The general rule of thumb is: The more serious the accident, the more important it is to contact an attorney and the sooner you need to do so. God forbid that a loved one is seriously injured or killed in an accident. However, if such a catastrophic event takes place, an experienced claimant’s attorney, in certain situations, will employ experts as soon as minutes after an accident if promptly notified to undertake an independent and exhaustive investigation of the scene. This could be a firm employee, a private investigator, or even an accident re-constructionist, depending on the circumstances. However, the more serious the injuries, the more imperative it is to ensure that all details and evidence of the accident are properly recorded and preserved. Attorneys are available on call at 1-866-743-6652 24 hours a day for such emergency situations.

Did you Know

8 Key Facts About Insurance & Insurance Companies

1. Insurance is a For-Profit Business

Insurance companies receive your premiums on a monthly basis and send you “friendly” reminders if you forget to pay on time. In the event that you do not pay, the insurance company unilaterally terminates your agreement with them. Their goal and business is to pay out less in claims than they receive in premiums. The higher the amount of premiums they receive and the smaller the amount of claims paid out, the greater the profit margin. “Insurance” is a self serving industry where insurance companies directly control their risks and in many aspects, their profit margins.

2. The Insurance Adjuster Works for the Insurance Company

The insurance adjuster is the person who determines how much and when your claim is paid. The insurance adjuster is not the same family friend that sold you your insurance policy. They work for the insurance company and their primary allegiance is to their employer, not you. Again, the insurance industry is a for profit business.

3. Settlements Are Permanent and Final

A settlement of a personal injury claim is permanent and final. Even if additional symptoms and expenses are incurred, the majority of all settlements require a global release releasing the responsible party and ultimately the insurance company from any future liability or obligations to the settling party. There are certain situations where settlements may be set aside however, they are rare and difficult to accomplish.

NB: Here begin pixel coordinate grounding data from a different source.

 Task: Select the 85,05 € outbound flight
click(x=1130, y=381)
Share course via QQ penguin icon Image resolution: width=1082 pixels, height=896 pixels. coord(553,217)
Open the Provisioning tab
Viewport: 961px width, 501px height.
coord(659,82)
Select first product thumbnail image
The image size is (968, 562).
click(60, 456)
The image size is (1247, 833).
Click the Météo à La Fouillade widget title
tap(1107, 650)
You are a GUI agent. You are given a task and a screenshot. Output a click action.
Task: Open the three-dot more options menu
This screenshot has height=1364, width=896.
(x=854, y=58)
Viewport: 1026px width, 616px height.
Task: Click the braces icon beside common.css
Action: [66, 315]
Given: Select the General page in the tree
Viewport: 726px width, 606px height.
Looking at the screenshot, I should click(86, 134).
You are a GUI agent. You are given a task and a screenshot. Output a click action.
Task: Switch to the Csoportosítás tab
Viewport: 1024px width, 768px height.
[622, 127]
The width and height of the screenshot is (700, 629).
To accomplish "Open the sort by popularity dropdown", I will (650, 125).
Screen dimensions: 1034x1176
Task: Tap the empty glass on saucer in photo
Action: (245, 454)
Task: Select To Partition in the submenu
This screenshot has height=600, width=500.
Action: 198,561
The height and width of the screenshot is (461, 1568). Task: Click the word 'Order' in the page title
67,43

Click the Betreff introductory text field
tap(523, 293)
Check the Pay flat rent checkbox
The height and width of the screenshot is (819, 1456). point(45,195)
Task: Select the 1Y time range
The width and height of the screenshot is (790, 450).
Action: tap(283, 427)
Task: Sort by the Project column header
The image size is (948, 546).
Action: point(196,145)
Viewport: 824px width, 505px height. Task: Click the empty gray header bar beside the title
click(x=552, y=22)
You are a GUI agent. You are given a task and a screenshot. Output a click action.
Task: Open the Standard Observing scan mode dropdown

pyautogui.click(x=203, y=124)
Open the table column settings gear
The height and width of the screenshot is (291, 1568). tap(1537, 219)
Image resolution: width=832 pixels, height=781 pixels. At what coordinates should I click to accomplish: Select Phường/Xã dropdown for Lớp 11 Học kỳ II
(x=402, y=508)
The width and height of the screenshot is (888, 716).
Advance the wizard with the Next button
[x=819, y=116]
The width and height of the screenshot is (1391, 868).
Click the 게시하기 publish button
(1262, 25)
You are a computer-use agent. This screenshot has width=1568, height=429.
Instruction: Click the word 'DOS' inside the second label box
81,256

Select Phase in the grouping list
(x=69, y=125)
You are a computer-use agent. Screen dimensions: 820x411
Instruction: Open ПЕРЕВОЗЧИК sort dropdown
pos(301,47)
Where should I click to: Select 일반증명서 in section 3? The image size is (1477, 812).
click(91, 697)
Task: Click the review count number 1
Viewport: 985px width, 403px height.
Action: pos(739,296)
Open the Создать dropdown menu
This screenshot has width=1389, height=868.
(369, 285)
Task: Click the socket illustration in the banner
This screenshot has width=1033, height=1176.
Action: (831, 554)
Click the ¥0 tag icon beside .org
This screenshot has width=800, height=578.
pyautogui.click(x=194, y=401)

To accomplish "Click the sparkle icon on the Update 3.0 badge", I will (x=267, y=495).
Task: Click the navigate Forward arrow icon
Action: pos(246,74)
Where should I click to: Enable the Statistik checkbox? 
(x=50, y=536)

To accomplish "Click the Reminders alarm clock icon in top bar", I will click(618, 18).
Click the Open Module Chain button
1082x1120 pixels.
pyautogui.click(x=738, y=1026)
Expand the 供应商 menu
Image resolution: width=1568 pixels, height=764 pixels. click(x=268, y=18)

4. Insurance Companies Are Not Required to be Truthful in Negotiations

Many insurance companies will tell injured people that their claim is only worth a fraction of what the true value is. They further represent to the person that their offer will not get any better even if an attorney is involved. These representations are designed to convince the injured person to settle their claim for an amount that is a fraction of what the true value may be. This is considered fair negotiation tactics which many individuals succumb to when attempting to negotiate with the insurance companies by themselves.

5. Insurance Companies Pay the Settlement or Verdict, Not the Individual Being Sued

When you file a lawsuit or make a claim for injuries suffered in a car accident, the person’s insurance company pays your damages, not the individual. This is the whole reason the law requires insurance before a vehicle can be operated on a public highway. While the individual may be named in the law suit the insurance company is bound by way of the insurance contract to defend and ultimately pay any damages awarded within the contracted for limits of coverage. Insurance is a written contract.

6. Insurance is a Written Contract

Insurance is a written contract between you and an extremely wealthy and extremely sophisticated corporation. The terms of the contract or insurance agreement that you enter into dictates what is and is not covered by insurance. Everyone should have a copy of their insurance policy along with the terms and conditions thereof and the limits available under the policy.

7. Insurance Companies and Hospitals Work Together to Lower Each Others’ Costs

Many insurance companies have now begun contracting with hospitals to pay medical expenses of their insured at amounts lower than what is billed by the hospital.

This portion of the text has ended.